Rappel : le principe des textes classés dans la catégorie Garbage collector veut que chaque texte soit inspiré par une chanson, l’ensemble des textes devant former un tout cohérent. Dans ma mesure du possible, la chanson est incluse en fin de texte.
Il ne t’a fallu que le temps d’un café.
Les grains de poussière dansent dans le rayon de soleil de ce premier jour de vacances qui filtre à travers les persiennes. Fitz, le chat, ton chat, joue avec le bouchon du champagne. Dehors le monde, inutile, semble hésiter à s’éveiller, déjà assommé par la chaleur à venir.
Je regarde tomber les dernières gouttes de la cafetière. Elles sont claires, presque transparentes, comme si elles refusaient de laisser le café les colorer à son idée. Je les rêve rétives, froides, intransigeantes.
Les dernières volutes de ta cigarette à demi cassée dans un mouvement nerveux, colérique, tout à l’heure, en te levant. Depuis combien de temps as-tu recommencé à fumer. Ou n’était-ce que pour me faire un peu plus mal ?
Ta tasse est restée là, sur la table du petit déjeuner. Café sans sucre, toujours, et la marque du rouge à lèvres sur le bord. Je résiste à la tentation de poser les miennes par dessus.
Un sursaut me prend à l’estomac comme une houle. J’ai à peine le temps de courir aux toilettes et m’affaler à genoux la tête dans la cuvette. Fitz en profite pour entamer l’ascension de mon jean par l’arrière. Je sens à peine ses griffes traverser le tissu.
D’un coup je me mets à sangloter. Tu as vu comme j’ai bien tenu le coup ? Non, bien sûr, tu étais partie avant. J’ai entendu ton pas dehors, puis la portière d’une voiture qui claquait. Je n’ai pas même eu le courage de regarder pour voir avec qui. Cela a-t-il de l’importance ? Peut-être.
Il ne t’a fallu que le temps d’un café pour me prouver que tu ne m’aimais plus.
Froidement tu as posé tes conditions, sachant d’avance que je ne lutterai pas. Assommé je t’ai entendu dire que tu partais, sans moi, que tu serais de retour dans 3 semaines et que tu ne voulais pas me retrouver à la maison. Jamais tu ne m’avais parue aussi belle qu’à ce moment-là.
Je regarde sans les voir les deux billets d’avion que j’avais posés hier soir sur la table du petit déjeuner pour te faire la surprise. J’ai à peine touché à mon café. Il me semble que tu es partie depuis deux heures déjà. Troll pose le bout de son museau sur ma cuisse. Il lève ses grands yeux éternellement tristes dans la direction des tartines. Je lui en beurre une qu’il s’empresse d’emporter sur son tapis. Tu n’avais jamais oublié encore de lui donner sa tartine. À chaque fois je pestais te faisant remarquer qu’il mettait des miettes partout, et tu disais que c’était ton chien. Et aujourd’hui tu pars sans même lui faire une caresse.

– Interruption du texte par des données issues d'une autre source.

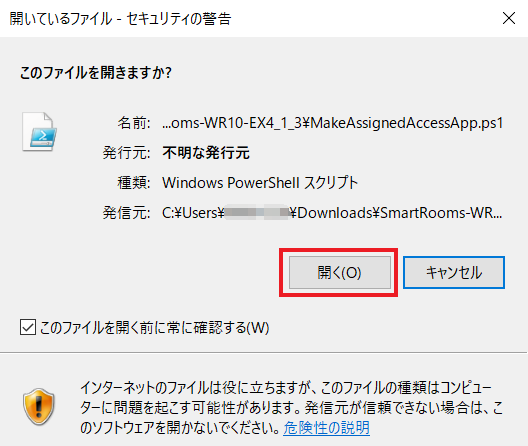Open the 危険性の説明 link

(326, 428)
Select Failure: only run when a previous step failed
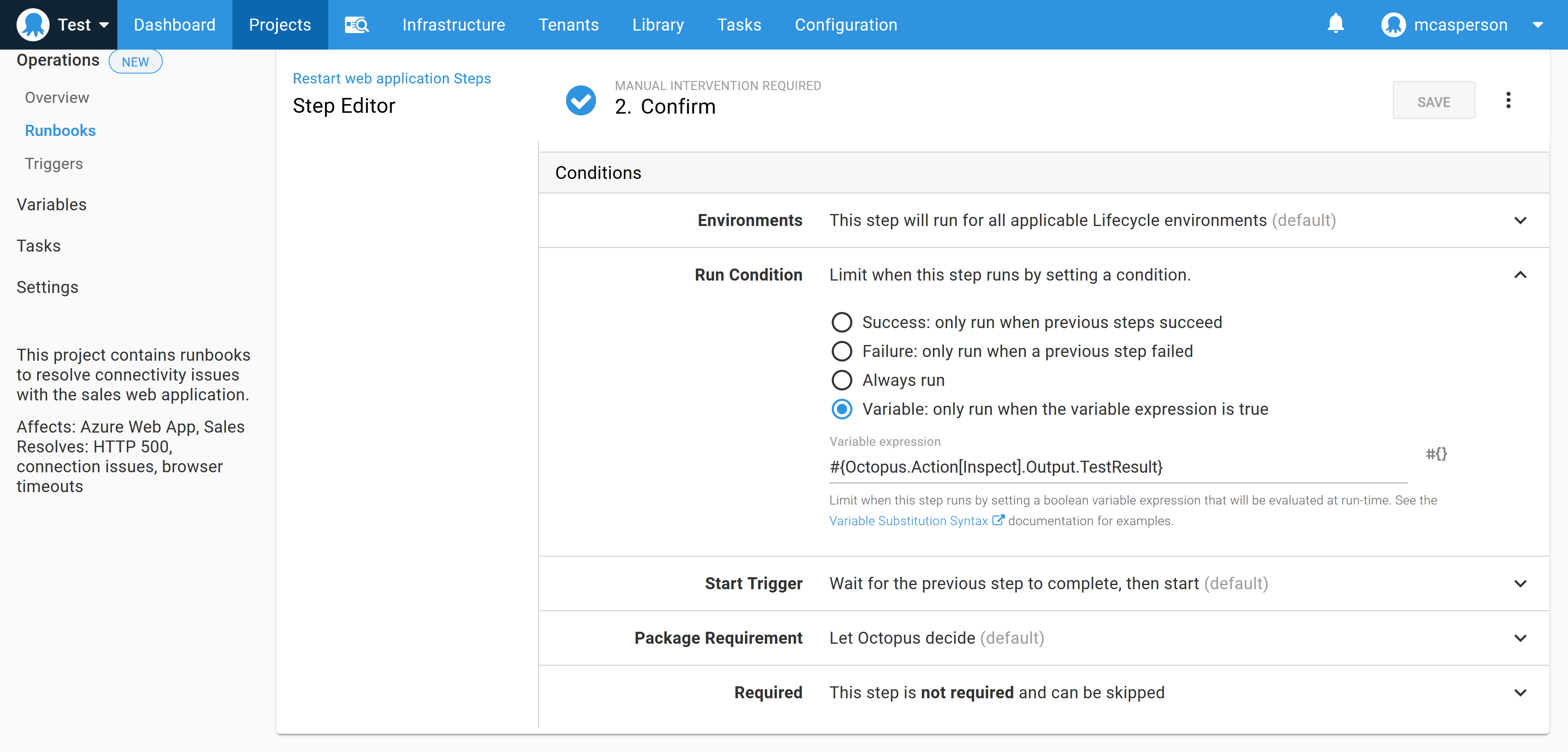Screen dimensions: 1568x752 842,351
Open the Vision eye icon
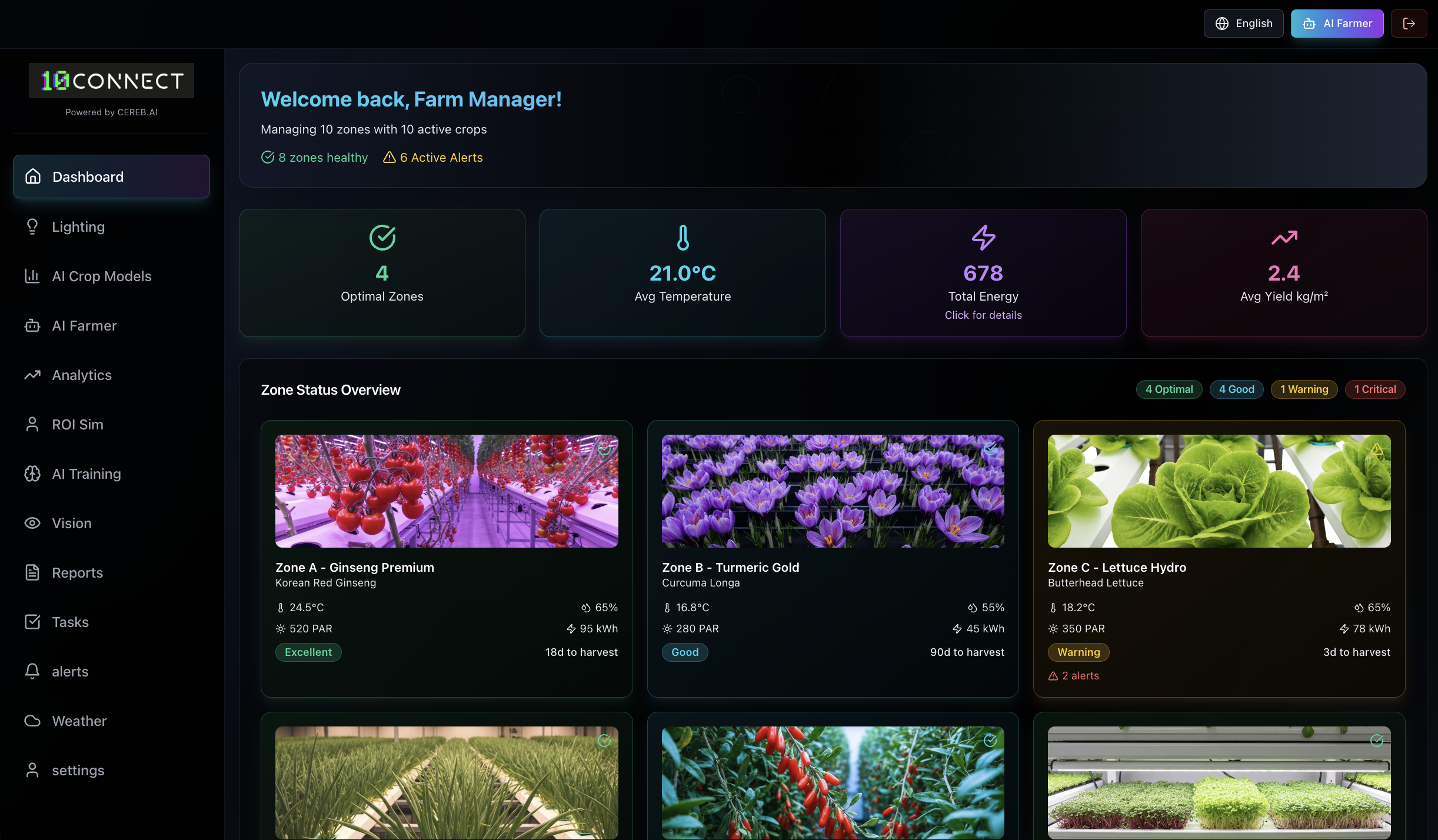1438x840 pixels. [x=32, y=523]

Il ne t’a pas même fallu le temps d’une tasse de café pour me déchirer notre couple à coups de phrases tranchantes comme des lanières, précises, chirurgicales. Mes mains tremblent, je n’ose me resservir. Troll pousse un soupir et abandonne le tapis pour chercher la fraîcheur du carrelage. Je ferme les yeux. J’essaye de me persuader que tu vas bientôt te lever, sortir souriante de la chambre en déshabillé, toujours trop habillée à mon goût ; que tu vas approcher pour un baiser, que je vais vouloir te retenir plus près et que tu vas t’enfuir en riant pour te laisser rattraper sur le lit. Je ferme les yeux plus fort, encore. Comme si je ne t’avais pas trouvée ce matin déjà tirée à quatre épingles, ta valise devant la porte. Je garde les yeux fermés, encore, toujours. Bientôt tu vas arriver en silence et m’entourer de tes bras. Bientôt. Peut-être. Plus jamais.
Un mouvement, un frôlement, une respiration. Troll me donne de petits coups de truffe pour demander comment il se fait que personne ne l’ait encore fait descendre. Je pleure en lui caressant la tête. Doucement il me pousse encore du museau. « Donne-moi cinq minutes s’il te plaît ». Il me fixe, ne se donnant même pas la peine de faire semblant d’avoir compris. Au fond, c’est ce qui est reposant avec les chiens. Alors que les femmes, elles, sont persuadées de vous avoir compris, le chien, lui ne fait pas semblant. Il s’en tape et il assume.
Je m’essuie les yeux, génocide quelques mouchoirs à grands coups de morve, et décoche la laisse. Troll danse, s’il pouvait il chanterait.